** What the task asks **
Count the lines in the data below that contain the string "blue", with case counting. Reply with only the number.

═══ Input records

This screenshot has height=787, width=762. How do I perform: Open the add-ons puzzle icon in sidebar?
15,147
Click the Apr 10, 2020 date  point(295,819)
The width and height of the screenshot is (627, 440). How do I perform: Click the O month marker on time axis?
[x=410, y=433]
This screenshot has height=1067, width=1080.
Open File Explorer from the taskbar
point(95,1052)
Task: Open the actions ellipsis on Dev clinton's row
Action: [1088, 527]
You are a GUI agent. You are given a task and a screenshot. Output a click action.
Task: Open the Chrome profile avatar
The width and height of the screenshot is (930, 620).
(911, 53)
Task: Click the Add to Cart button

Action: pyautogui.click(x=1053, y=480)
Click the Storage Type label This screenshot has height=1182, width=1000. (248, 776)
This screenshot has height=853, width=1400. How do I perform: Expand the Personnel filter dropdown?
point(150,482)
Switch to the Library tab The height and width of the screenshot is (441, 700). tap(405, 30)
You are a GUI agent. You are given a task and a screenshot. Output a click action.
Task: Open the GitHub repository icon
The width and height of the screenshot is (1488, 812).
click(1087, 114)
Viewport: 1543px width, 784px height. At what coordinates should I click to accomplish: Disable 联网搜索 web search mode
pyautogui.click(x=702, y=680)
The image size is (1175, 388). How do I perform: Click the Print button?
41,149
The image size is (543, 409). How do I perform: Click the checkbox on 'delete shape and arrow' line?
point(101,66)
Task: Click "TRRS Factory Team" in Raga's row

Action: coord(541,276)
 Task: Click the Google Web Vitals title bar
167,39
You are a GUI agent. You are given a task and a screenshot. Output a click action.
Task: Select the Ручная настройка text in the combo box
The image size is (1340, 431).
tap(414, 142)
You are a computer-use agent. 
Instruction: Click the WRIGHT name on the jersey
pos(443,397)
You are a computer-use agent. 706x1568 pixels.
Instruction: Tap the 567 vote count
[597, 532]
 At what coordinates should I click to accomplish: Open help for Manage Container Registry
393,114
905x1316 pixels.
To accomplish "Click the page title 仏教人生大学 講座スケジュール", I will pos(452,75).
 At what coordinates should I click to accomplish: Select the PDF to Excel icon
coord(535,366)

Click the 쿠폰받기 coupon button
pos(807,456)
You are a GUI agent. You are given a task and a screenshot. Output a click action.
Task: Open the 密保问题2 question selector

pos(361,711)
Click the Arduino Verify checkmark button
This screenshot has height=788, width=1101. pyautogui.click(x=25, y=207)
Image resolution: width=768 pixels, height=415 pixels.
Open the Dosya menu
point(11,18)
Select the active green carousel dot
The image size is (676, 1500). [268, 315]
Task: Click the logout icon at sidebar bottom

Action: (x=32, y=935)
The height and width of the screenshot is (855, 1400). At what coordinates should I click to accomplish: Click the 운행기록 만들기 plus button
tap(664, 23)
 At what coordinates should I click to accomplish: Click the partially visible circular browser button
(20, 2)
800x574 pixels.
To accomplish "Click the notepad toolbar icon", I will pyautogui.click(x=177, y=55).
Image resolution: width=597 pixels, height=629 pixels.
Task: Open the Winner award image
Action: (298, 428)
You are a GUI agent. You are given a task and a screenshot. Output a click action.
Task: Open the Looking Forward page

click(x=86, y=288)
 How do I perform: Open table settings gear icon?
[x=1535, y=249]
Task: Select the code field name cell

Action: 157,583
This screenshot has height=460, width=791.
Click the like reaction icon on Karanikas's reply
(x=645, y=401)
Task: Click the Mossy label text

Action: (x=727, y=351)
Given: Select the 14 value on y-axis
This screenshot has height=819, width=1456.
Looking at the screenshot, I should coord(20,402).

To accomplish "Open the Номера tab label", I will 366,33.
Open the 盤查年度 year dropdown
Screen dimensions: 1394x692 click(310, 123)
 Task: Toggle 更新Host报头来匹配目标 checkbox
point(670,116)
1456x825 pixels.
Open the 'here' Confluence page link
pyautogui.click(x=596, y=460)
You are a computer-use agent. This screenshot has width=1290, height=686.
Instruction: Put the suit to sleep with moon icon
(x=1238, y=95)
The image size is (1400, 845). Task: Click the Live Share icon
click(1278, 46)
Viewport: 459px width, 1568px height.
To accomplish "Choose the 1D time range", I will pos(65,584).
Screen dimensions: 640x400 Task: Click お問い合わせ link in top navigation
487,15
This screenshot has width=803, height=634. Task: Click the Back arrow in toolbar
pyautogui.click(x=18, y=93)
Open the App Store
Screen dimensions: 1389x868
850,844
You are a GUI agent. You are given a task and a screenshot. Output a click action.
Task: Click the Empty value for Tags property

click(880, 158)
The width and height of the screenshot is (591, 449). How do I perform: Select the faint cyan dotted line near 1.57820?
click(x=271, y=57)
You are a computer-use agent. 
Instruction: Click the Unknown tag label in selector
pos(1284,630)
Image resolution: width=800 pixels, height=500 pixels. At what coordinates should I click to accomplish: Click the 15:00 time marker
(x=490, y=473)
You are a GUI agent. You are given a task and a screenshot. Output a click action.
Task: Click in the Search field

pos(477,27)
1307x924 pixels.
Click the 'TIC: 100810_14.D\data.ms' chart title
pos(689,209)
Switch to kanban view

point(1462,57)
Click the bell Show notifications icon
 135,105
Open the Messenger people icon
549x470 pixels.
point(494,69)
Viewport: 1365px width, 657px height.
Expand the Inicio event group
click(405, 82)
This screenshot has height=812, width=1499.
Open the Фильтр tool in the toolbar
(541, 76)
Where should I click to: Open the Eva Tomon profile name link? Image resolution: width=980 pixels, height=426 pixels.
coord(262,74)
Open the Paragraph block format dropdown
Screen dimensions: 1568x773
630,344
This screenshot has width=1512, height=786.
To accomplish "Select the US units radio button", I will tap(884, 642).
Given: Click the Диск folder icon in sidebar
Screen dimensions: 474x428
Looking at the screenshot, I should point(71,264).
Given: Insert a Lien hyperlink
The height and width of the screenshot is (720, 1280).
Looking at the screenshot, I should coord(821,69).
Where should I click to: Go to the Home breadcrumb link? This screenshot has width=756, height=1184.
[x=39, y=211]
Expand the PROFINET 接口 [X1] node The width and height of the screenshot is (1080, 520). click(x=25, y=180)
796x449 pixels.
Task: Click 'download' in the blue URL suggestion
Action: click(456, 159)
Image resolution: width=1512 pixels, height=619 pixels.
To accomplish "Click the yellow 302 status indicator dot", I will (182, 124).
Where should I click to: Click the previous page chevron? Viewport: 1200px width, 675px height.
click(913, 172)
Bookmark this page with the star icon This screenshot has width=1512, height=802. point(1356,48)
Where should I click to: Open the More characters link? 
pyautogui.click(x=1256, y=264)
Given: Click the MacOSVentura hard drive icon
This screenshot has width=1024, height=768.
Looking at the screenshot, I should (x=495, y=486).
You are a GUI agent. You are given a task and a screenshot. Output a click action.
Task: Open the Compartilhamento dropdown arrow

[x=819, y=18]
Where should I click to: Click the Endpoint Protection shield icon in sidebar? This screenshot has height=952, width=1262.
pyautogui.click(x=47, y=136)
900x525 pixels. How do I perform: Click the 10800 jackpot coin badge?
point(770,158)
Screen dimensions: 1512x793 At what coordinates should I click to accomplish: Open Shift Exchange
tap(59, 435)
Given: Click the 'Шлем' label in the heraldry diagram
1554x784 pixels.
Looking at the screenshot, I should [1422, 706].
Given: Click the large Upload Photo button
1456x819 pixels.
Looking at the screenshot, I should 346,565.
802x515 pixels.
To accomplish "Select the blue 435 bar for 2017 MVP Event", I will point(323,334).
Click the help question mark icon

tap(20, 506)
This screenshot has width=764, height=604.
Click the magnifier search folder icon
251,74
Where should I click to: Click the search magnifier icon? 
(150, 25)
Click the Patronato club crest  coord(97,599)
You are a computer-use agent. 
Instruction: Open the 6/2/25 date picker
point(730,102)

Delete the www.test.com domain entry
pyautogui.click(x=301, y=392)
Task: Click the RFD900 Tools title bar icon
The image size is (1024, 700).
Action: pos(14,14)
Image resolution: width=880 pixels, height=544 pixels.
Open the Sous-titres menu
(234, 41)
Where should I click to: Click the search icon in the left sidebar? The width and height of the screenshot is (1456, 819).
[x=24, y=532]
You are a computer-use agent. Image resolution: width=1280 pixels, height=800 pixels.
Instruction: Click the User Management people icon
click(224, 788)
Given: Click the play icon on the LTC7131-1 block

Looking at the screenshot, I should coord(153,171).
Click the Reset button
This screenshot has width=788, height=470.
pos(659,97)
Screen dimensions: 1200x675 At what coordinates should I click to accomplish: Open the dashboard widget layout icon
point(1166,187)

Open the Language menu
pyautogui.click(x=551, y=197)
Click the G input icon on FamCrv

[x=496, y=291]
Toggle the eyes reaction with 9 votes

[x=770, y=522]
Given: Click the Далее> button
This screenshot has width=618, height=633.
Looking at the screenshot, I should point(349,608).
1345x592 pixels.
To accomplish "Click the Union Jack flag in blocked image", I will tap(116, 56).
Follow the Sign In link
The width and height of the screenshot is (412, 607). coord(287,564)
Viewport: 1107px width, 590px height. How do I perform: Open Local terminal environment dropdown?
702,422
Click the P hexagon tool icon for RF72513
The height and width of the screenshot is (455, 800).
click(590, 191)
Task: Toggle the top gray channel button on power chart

══════

** Output of the exercise **
2